▶ Tasks for this exercise:
[1] In the passage on ACI management, what memory scheme does ACI use?
[2] According to the passage on ACI management, why do present routers spin up the CPU when retrieving a full BGP routing table? Answer in one to three sentences.

Concerning management, ACI is intended to provide business level information, as well as real-time information about devices and links, latency, packet loss, etc. One person used Hadoop as an analogy. I understood this as APIC doing a map-reduce like operation, and basically getting processed information back from the components it needed information from. I also heard (hey, bar talk) “quantum entanglement”, to make the point that the packet loss data is atomic (fine-grained) enough that by comparing packet counters, packet loss can be accurately measured. (This was described as being incredibly simple once you approached it the right way– what I sometimes refer to as a Blinding Flash of the Not-So-Obvious).

The ACI scheme uses one-writer shared memory with no locking. This vastly reduces the impact of gathering data, be it SNMP or otherwise. There will be little CPU impact, e.g. to retrieving a full BGP routing table, unlike present routers. (Which spin the CPU up due to having to walk the routing table and restructure and send the information in lexicographic order.)

APIC will have API’s and support all the usual suspects, errrh tools. Python, embedded Puppet agent, Chef, CFEngine, etc.

▶ Raw data:
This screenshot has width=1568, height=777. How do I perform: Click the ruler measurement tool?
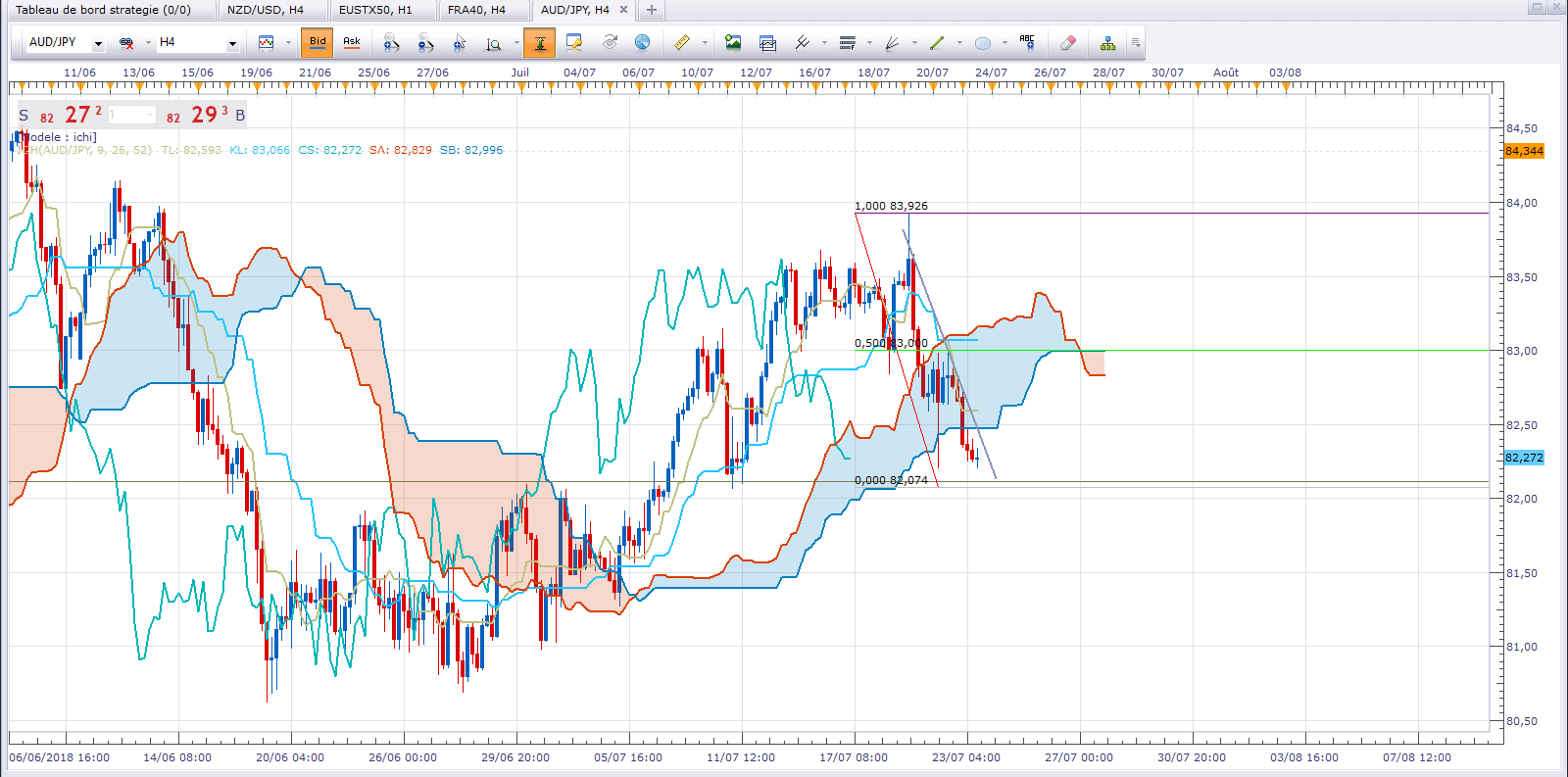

▶ Task responses:
[1] One-writer shared memory with no locking.

[2] They have to walk the routing table, restructure the information, and send it in lexicographic order.